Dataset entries
◆ ◆ ◆ ◆
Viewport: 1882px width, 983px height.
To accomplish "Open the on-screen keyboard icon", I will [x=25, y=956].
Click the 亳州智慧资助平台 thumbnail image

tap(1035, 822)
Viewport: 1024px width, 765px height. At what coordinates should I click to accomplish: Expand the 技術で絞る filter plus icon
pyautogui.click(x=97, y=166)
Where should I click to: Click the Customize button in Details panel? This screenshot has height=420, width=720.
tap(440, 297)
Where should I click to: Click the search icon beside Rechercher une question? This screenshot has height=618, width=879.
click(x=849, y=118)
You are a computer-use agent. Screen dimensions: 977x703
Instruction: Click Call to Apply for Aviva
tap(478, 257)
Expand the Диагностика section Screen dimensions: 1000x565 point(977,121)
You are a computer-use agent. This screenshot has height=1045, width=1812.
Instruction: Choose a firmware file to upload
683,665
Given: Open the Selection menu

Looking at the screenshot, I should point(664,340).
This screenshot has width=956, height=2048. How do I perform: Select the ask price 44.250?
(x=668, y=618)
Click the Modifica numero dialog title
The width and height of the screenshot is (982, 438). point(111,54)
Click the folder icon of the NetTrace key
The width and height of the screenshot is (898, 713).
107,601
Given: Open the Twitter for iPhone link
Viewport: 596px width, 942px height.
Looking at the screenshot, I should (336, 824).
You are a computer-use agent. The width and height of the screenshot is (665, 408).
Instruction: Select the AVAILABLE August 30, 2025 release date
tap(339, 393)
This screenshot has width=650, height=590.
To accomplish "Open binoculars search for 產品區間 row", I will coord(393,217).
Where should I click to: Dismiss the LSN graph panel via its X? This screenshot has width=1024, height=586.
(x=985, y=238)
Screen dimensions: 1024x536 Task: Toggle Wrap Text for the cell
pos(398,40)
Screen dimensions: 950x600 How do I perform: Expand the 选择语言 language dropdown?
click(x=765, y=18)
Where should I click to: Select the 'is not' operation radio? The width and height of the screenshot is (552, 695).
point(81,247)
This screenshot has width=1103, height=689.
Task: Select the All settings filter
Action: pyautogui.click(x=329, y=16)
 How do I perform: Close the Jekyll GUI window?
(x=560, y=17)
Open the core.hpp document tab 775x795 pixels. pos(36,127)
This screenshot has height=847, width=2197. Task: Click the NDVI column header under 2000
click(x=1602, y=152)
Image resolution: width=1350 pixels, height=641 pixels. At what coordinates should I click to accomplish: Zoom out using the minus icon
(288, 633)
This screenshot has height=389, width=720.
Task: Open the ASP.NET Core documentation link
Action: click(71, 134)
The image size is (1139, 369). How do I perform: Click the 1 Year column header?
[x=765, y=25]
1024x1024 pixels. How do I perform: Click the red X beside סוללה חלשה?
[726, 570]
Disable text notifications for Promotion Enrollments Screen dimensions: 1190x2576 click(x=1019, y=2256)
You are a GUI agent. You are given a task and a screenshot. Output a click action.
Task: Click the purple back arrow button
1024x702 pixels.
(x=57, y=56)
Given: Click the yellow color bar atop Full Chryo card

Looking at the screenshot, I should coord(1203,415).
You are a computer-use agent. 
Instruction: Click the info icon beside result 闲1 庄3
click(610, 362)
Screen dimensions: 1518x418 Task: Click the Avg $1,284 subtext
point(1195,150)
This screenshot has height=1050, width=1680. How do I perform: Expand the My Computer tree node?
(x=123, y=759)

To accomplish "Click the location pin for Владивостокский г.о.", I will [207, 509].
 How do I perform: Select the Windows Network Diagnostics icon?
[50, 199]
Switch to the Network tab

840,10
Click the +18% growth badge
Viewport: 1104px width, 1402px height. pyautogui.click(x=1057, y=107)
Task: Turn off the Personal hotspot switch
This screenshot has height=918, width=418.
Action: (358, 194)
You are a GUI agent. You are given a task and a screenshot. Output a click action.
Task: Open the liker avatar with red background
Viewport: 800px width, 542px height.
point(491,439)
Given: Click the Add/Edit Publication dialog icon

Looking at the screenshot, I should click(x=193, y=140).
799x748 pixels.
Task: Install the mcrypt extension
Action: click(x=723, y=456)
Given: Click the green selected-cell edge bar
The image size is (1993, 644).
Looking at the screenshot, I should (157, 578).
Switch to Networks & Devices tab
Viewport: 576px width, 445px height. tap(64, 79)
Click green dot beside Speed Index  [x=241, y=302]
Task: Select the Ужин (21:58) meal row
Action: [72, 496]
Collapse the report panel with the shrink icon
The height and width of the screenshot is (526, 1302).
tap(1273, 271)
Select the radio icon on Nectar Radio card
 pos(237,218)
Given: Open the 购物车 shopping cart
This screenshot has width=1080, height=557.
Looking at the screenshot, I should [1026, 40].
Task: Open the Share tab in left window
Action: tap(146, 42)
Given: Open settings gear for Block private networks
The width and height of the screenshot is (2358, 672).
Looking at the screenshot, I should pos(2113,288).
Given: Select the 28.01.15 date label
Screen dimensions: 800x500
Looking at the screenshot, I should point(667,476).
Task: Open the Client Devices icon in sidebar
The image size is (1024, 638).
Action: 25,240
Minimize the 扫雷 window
◆ ◆ ◆ ◆
# Required action:
Please transcribe only the lines in the records above running from the line that has "Where should I click to: Select" through the line that has "Open the core.hpp", both included, exactly as they appear.

# Your response:
Where should I click to: Select the 'is not' operation radio? The width and height of the screenshot is (552, 695).
point(81,247)
This screenshot has width=1103, height=689.
Task: Select the All settings filter
Action: pyautogui.click(x=329, y=16)
 How do I perform: Close the Jekyll GUI window?
(x=560, y=17)
Open the core.hpp document tab 775x795 pixels. pos(36,127)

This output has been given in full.